The most obvious point to be made is that there are structural differences in the make-up of business from country to country.  There are very different rates in high-tech R&D.

In Finland, the electronics sector's R&D is 1.3 per cent of GDP.  The major contribution comes from one business, Nokia.  Italy, on the other hand, is a low-rate performer within the European Union, but the EU rates represent an averaging over countries of strikingly different evolution.

The rates for the United States and Canada show the interaction of the world's largest economy with one of its neighbours.  In many industrial sectors Canada is a market, not a development base.  Large corporations tend to keep their R&D close to headquarters.

Japan, with its large economy and its world markets, does everything from its offshore position on the Pacific Rim.

Australia does not compete in the high-tech or medium high-tech industries.  We do have emerging businesses that compete, but it will take many years to reach a significant size globally.  By way of comparison Merck, Intel and Microsoft each spend as much on R&D as the sum of all Australian businesses.

Where we seem quite large spenders is the low-tech industries with mineral processing.  The surprising sector is the service industries.  Performance here is apparently good, with a high level of spending.  Perhaps this is because we are early adopters of consumer technology, the workforce is flexible, the sector is fast-growing and management is alert to technical developments.  All this is very positive for the future of the country.

So the conclusion ought to be that business leads R&D, not the other way round.

Business sectors with high R&D intensity do not exist to a significant degree in Australia.  Should we try to create them through government programs to encourage innovation?  This is dangerous ground for politicians and bureaucrats.  The urge to pick winners is powerful:  windmills and ethanol immediately come to mind.

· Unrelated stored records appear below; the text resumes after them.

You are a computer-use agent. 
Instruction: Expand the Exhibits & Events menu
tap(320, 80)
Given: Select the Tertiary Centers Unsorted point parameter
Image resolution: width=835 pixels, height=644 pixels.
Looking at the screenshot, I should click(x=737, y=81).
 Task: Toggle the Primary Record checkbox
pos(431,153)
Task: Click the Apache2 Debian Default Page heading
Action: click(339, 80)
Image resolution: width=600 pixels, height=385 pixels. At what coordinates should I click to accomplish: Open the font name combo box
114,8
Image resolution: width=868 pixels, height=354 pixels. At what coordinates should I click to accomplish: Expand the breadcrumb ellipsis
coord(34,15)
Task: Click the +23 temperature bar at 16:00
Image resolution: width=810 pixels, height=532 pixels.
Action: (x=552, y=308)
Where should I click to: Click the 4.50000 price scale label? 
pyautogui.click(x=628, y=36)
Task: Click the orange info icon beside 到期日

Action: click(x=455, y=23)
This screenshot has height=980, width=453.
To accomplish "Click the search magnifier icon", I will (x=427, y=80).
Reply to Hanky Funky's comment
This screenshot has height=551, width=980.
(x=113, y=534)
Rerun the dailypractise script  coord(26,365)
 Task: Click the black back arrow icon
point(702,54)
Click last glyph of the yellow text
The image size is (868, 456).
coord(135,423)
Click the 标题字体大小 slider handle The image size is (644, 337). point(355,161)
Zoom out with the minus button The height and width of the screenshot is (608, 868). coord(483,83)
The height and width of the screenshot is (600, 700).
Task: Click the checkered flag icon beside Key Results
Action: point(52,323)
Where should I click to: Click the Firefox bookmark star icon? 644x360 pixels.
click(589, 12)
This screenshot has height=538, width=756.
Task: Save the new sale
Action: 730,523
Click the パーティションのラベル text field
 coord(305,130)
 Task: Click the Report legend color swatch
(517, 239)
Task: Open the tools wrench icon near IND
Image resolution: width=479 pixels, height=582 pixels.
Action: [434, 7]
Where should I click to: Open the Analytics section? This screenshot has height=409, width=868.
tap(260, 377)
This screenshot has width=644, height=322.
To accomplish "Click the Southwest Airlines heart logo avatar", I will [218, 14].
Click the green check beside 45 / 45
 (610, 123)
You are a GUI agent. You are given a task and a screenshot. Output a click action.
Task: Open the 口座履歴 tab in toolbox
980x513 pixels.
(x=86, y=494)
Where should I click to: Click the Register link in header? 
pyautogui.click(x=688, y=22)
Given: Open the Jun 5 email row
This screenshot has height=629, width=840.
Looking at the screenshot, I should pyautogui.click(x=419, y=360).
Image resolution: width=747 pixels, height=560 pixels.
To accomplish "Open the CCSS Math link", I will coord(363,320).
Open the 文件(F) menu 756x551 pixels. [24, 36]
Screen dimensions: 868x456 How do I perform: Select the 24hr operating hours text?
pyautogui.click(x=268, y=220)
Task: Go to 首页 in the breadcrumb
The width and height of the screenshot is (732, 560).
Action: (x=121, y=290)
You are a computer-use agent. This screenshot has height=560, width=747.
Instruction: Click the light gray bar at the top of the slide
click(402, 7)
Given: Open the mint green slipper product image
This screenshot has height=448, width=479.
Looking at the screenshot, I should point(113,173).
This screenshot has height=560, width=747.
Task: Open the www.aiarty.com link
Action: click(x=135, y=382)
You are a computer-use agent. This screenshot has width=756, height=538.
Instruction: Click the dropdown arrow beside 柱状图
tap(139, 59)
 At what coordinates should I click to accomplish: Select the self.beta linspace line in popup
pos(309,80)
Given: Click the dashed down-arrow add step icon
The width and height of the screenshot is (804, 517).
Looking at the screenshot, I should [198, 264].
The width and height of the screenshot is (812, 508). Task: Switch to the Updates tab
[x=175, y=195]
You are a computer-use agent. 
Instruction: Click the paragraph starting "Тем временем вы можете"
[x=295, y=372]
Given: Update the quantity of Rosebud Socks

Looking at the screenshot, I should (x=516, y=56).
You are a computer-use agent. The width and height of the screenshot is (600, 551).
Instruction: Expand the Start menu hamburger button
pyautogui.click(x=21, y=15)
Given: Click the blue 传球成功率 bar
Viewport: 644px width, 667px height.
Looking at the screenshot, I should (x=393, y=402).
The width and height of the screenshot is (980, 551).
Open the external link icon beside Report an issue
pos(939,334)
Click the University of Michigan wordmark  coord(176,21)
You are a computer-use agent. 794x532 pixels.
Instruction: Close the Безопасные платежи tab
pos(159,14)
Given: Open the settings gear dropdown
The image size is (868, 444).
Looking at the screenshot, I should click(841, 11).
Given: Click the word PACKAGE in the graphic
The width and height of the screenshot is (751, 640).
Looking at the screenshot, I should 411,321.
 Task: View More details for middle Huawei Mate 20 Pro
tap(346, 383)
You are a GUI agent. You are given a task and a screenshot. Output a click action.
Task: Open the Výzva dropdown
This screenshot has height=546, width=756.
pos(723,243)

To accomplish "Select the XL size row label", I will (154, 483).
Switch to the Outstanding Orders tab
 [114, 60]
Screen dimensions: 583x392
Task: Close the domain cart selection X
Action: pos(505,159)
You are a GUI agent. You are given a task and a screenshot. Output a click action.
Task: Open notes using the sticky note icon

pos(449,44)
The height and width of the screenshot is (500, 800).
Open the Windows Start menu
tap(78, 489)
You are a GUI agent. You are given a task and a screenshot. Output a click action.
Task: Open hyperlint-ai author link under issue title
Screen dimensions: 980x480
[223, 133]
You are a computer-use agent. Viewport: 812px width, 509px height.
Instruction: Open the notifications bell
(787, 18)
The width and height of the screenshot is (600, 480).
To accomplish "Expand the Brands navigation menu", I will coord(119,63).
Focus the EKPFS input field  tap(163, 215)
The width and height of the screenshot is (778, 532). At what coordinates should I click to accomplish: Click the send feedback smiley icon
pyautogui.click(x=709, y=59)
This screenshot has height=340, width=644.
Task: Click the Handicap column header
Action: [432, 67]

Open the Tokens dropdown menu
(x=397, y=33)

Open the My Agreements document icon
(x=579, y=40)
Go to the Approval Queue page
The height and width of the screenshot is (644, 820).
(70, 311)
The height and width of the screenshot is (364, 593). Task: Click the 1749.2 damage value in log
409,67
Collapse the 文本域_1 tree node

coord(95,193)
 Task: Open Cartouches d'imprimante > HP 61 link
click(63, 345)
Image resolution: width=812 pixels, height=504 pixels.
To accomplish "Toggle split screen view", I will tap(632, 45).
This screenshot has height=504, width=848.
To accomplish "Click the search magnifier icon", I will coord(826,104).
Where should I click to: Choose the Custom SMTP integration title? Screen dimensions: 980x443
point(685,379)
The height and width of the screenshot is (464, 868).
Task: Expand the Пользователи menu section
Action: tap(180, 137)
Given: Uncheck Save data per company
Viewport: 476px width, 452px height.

There is a long and well-documented history of failure from many countries and by many governments.  Former French president Georges Pompidou is supposed to have counselled his successor, Valery Giscard d'Estaing, that the three great dangers for politicians were wine, women and technologists.

The Australian government turns to universities to play their part with research geared to Australia's needs.  Experience and data show that universities make a very small contribution from research to direct innovation and a large contribution from education of graduates who move into business.  We would do better to build up our tertiary education sector and let the complicated interplay of ideas and customers' needs in the market find new directions and products.

There is no compelling evidence that R&D is really the critical determinant for the economic wellbeing of the country.  In fact, it is arguable that marketing and selling are more important, and that the interaction with customers and markets sets the direction for innovation which then drives R&D.

Boosting R&D will not help.  It will be the market and business opportunities and opportunists that create the way forward.